_TASK ITEM_
Please copy, word for word, the line that contains "Viewport: 658px width, 535px height." and every line after it through the end of the records, and nothing more.

Records drawn from a dataset:
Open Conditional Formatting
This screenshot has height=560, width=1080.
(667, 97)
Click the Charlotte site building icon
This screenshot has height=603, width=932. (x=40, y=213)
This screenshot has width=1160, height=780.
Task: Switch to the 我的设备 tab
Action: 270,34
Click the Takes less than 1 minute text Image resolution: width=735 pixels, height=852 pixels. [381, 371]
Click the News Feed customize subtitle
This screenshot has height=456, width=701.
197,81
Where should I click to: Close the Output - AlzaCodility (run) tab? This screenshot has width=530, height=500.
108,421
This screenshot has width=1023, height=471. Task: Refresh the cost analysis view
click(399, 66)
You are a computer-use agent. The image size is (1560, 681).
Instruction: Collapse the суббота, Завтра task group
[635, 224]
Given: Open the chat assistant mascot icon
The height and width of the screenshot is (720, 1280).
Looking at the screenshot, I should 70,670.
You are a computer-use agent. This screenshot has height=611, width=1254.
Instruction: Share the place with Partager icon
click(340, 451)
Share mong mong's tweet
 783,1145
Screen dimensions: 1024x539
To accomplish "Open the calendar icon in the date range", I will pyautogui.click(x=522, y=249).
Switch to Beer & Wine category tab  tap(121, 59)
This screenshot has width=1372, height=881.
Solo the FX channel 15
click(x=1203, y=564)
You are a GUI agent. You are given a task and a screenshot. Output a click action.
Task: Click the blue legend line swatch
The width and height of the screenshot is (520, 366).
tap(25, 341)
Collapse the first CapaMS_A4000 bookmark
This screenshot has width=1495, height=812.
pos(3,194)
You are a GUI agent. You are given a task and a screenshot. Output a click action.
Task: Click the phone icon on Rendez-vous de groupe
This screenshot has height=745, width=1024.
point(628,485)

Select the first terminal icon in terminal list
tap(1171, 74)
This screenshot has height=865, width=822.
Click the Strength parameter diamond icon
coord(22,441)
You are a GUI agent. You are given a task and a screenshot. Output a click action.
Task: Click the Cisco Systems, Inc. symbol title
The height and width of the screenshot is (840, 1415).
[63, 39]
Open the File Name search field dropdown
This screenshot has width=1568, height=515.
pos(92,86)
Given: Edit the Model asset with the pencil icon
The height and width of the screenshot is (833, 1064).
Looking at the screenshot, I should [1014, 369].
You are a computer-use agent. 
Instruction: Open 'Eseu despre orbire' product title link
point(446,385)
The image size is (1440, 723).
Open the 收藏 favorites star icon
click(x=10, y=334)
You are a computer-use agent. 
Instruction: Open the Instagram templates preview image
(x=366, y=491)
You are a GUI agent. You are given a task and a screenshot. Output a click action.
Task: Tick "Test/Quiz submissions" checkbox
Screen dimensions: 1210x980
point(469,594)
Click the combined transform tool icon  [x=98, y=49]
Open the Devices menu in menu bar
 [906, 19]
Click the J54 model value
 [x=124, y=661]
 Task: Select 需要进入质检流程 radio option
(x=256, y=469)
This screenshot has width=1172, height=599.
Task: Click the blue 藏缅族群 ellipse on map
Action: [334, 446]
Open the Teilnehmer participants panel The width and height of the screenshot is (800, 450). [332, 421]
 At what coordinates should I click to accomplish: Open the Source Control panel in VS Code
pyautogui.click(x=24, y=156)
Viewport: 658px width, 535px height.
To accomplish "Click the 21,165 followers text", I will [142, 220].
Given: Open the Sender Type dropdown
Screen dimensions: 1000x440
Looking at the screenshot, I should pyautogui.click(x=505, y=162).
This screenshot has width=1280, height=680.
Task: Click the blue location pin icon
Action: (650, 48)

_REPLY TO THE EXERCISE_
Viewport: 658px width, 535px height.
To accomplish "Click the 21,165 followers text", I will [142, 220].
Given: Open the Sender Type dropdown
Screen dimensions: 1000x440
Looking at the screenshot, I should pyautogui.click(x=505, y=162).
This screenshot has width=1280, height=680.
Task: Click the blue location pin icon
Action: (650, 48)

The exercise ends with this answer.